- _Activity_
Restate each entry exactly, without pictures.

- _Given data_
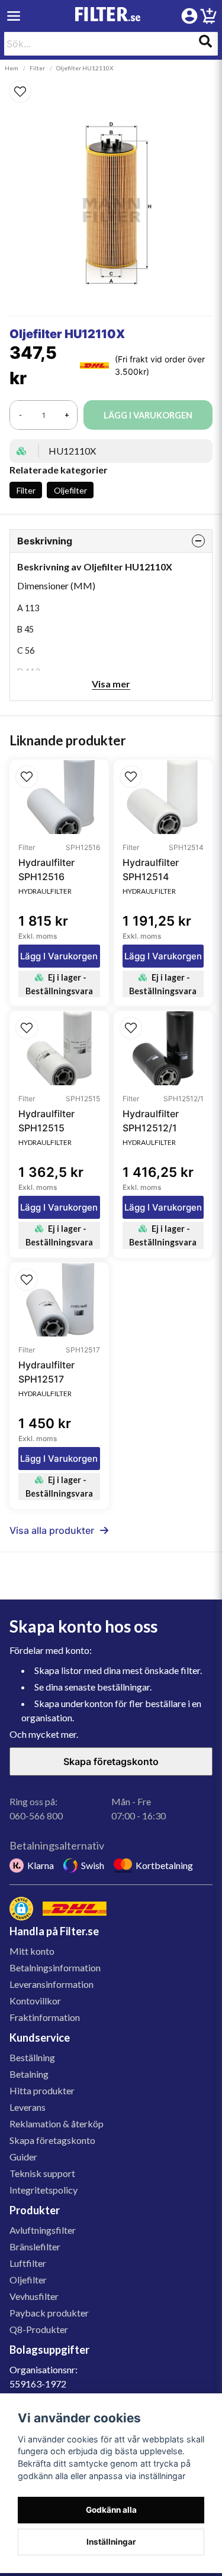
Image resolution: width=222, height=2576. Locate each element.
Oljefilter (70, 490)
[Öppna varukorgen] (208, 18)
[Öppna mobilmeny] (13, 16)
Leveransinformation (51, 1984)
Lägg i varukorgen (59, 956)
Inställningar (111, 2541)
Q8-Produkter (38, 2329)
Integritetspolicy (43, 2189)
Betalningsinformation (55, 1967)
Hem (11, 68)
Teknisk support (42, 2173)
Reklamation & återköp (56, 2123)
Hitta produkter (42, 2090)
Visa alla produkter (51, 1530)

- _Exercise output_
Image resolution: width=222, height=2576. Locate each element.
Oljefilter (70, 490)
[Öppna varukorgen] (208, 18)
[Öppna mobilmeny] (13, 16)
Leveransinformation (51, 1984)
Lägg i varukorgen (59, 956)
Inställningar (111, 2541)
Q8-Produkter (38, 2329)
Integritetspolicy (43, 2189)
Betalningsinformation (55, 1967)
Hem (11, 68)
Teknisk support (42, 2173)
Reklamation & återköp (56, 2123)
Hitta produkter (42, 2090)
Visa alla produkter (51, 1530)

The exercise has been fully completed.